Palestinian fishermen work, during the ongoing conflict between Israel and Hamas, along the coast of Khan Younis, in the southern Gaza Strip, November 1, 2024. REUTERS/Mohammed Salem
Palestinian fishermen work, during the ongoing conflict between Israel and Hamas, along the coast of Khan Younis, in the southern Gaza Strip, November 1, 2024. REUTERS/Mohammed Salem

After over a year of war in Gaza, Palestinian fishermen gather along the coastline, desperately casting their nets in hopes of catching enough for their families amid widespread hunger.

Since Israel began a military onslaught in Gaza after Hamas' October 2023 attack, Israeli restrictions in the waters off the enclave have made life almost impossible for fishermen, who no longer sail out to sea and instead must stay by the shore.

In Khan Younis, Ibrahim Ghurab, 71, and Waseem Al Masry, 24, fish for sardines from the shoreline in front of a encampment of tents and makeshift shelters for those displaced by the war.

"Life is difficult," Ghurab said. "One tries to secure food. There is no aid, we don't receive anything anymore. In the beginning there was some (humanitarian) aid, very little, but now there is no more."

According to Reuters, fishermen like Ghurab and Al Masry struggle daily to bring in even a modest catch to feed their families. There is rarely any fish left over from a daily haul to be sold to others.

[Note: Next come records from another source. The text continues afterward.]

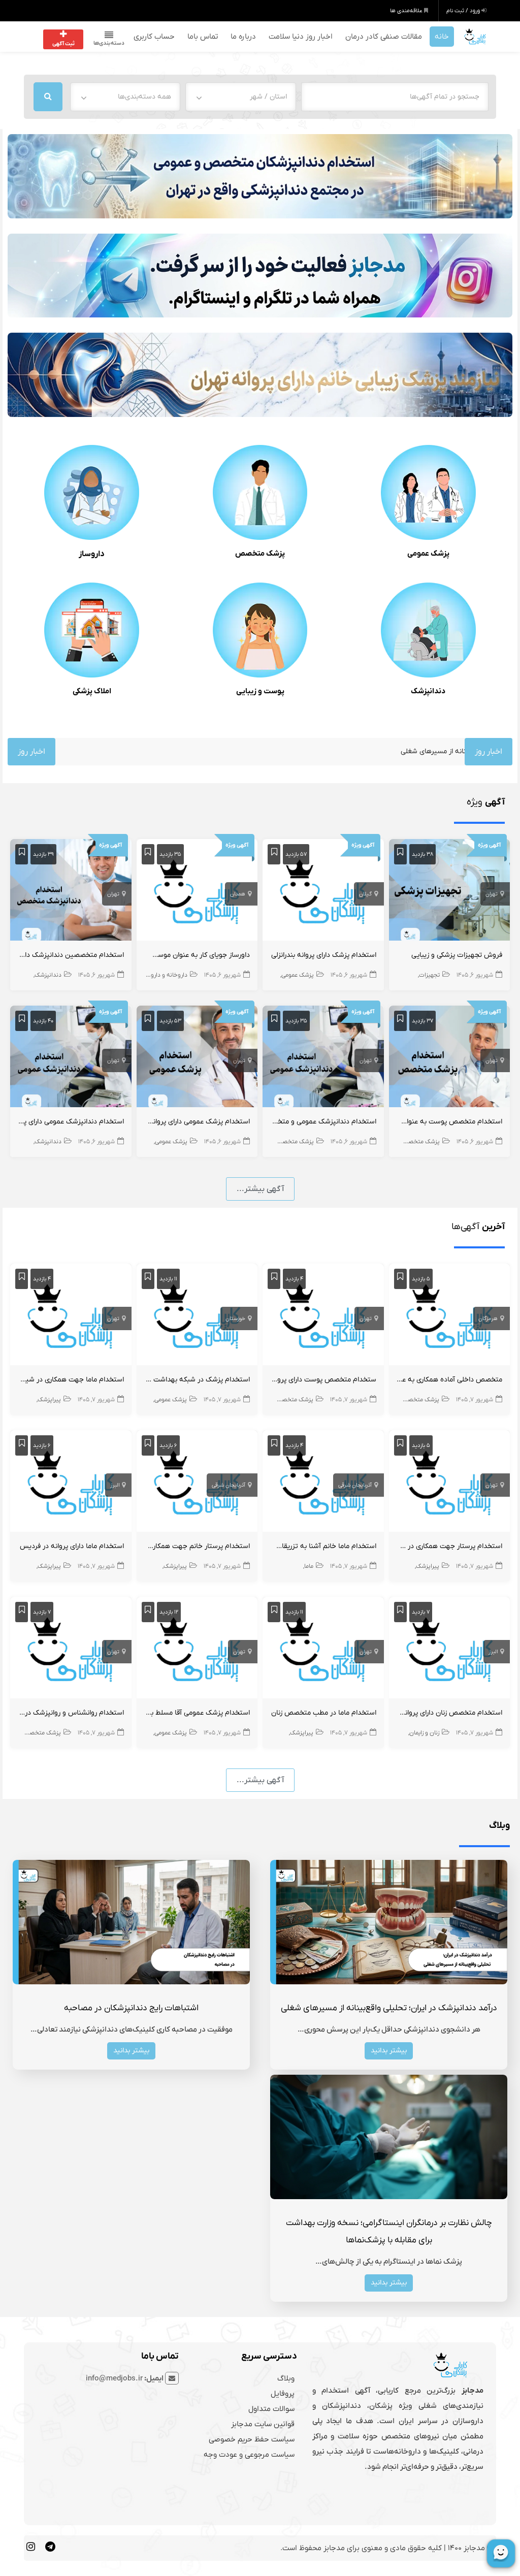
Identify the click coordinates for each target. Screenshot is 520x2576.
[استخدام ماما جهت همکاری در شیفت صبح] (71, 1316)
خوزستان (235, 1318)
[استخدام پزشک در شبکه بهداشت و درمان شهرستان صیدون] (197, 1316)
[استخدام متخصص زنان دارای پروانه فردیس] (449, 1650)
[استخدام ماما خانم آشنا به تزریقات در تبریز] (323, 1483)
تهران (491, 893)
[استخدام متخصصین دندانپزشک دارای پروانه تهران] (71, 892)
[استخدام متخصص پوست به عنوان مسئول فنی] (449, 1058)
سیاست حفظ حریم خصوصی (252, 2439)
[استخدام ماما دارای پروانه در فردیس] (71, 1483)
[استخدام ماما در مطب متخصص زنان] (323, 1650)
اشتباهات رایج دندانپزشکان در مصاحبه (131, 2008)
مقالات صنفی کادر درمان (383, 36)
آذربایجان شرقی (355, 1485)
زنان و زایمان (424, 1733)
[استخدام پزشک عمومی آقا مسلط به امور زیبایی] (197, 1650)
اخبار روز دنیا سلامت (301, 36)
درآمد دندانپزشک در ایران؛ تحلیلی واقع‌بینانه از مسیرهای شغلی (389, 2008)
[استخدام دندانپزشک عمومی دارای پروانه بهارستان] (71, 1058)
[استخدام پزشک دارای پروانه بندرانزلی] (323, 892)
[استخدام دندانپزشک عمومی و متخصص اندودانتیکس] (323, 1058)
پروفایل (283, 2394)
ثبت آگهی (63, 43)
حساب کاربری (154, 36)
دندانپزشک (428, 691)
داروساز (92, 554)
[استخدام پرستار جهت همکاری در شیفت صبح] (449, 1483)
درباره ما (243, 36)
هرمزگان (488, 1318)
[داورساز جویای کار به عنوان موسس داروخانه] (197, 892)
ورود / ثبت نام (463, 10)
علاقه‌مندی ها (407, 10)
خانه (442, 36)
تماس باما (202, 36)
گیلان (365, 893)
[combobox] (240, 96)
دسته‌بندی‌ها (108, 43)
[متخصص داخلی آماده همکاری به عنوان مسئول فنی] (449, 1316)
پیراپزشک (49, 1400)
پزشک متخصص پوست (284, 1400)
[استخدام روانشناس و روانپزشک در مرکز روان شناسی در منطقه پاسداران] (71, 1650)
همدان (237, 893)
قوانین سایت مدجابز (263, 2424)
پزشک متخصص (260, 554)
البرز (114, 1485)
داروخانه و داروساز (165, 975)
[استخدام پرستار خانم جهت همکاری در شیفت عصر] (197, 1483)
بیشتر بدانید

Fishing was an important part of daily life in Gaza before the war, helping people eke out a living by selling their daily hauls in the market and feed the population.

But scant aid is reaching Gaza amid Israeli restrictions and frequent fighting, and many people have no income. The price of simple goods are largely out of reach for most.

"We have to come here and risk our lives," Al Masry said, describing shootings by the Israeli military from the sea that he accused of targeting fisherman on the beach in Khan Younis.

Ghurab similarly said that Israeli military boats had fired upon fisherman at Khan Younis.